Patients with newly diagnosed high-risk (HR) neuroblastoma (NBL) still have a poor outcome, despite multi-modality intensive therapy. This poor outcome necessitates the search for new therapies, such as treatment with 131I-meta-iodobenzylguanidine (131I-MIBG).

Objectives: 

To assess the efficacy and adverse effects of 131I-MIBG therapy in patients with newly diagnosed HR NBL.

Search strategy: 

We searched the following electronic databases: the Cochrane Central Register of Controlled Trials (CENTRAL; the Cochrane Library 2016, Issue 3), MEDLINE (PubMed) (1945 to 25 April 2016) and Embase (Ovid) (1980 to 25 April 2016). In addition, we handsearched reference lists of relevant articles and reviews. We also assessed the conference proceedings of the International Society for Paediatric Oncology, Advances in Neuroblastoma Research and the American Society of Clinical Oncology; all from 2010 up to and including 2015. We scanned the International Standard Randomized Controlled Trial Number (ISRCTN) Register (www.isrctn.com) and the National Institutes of Health Register for ongoing trials (www.clinicaltrials.gov) on 13 April 2016.

Selection criteria: 

Randomised controlled trials (RCTs), controlled clinical trials (CCTs), non-randomised single-arm trials with historical controls and cohort studies examining the efficacy of 131I-MIBG therapy in 10 or more patients with newly diagnosed HR NBL.
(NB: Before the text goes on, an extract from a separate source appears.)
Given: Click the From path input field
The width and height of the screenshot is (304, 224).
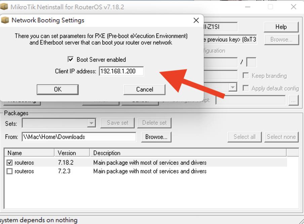Looking at the screenshot, I should (79, 137).
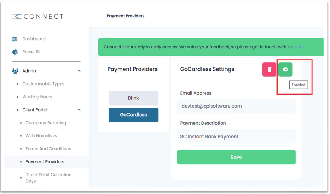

Data collection and analysis: 

Two review authors independently performed the study selection, risk of bias assessment and data extraction.

Main results: 

We identified two eligible cohort studies including 60 children with newly diagnosed HR NBL. All studies had methodological limitations, with regard to both internal (risk of bias) and external validity. As the studies were not comparable with regard to prognostic factors and treatment (and often used different outcome definitions), pooling of results was not possible. In one study, the objective response rate (ORR) was 73% after surgery; the median overall survival was 15 months (95% confidence interval (CI) 7 to 23); five-year overall survival was 14.6%; median event-free survival was 10 months (95% CI 7 to 13); and five-year event-free survival was 12.2%. In the other study, the ORR was 56% after myeloablative therapy and autologous stem cell transplantation; 10-year overall survival was 6.25%; and event-free survival was not reported. With regard to short-term adverse effects, one study showed a prevalence of 2% (95% CI 0% to 13%; best-case scenario) for death due to myelosuppression. After the first cycle of 131I-MIBG therapy in one study, platelet toxicity occurred in 38% (95% CI 18% to 61%), neutrophil toxicity in 50% (95% CI 28% to 72%) and haemoglobin toxicity in 69% (95% CI 44% to 86%); after the second cycle this was 60% (95% CI 36% to 80%) for platelets and neutrophils and 53% (95% CI 30% to 75%) for haemoglobin. In one study, the prevalence of hepatic toxicity during or within four weeks after last the MIBG treatment was 0% (95% CI 0% to 9%; best-case scenario). Neither study reported cardiovascular toxicity and sialoadenitis. One study assessed long-term adverse events in some of the children: there was elevated plasma thyroid-stimulating hormone in 45% (95% CI 27% to 65%) of children; in all children, free T4 was within the age-related normal range (0%, 95% CI 0% to 15%). There were no secondary malignancies observed (0%, 95% CI 0% to 9%), but only five children survived more than four years.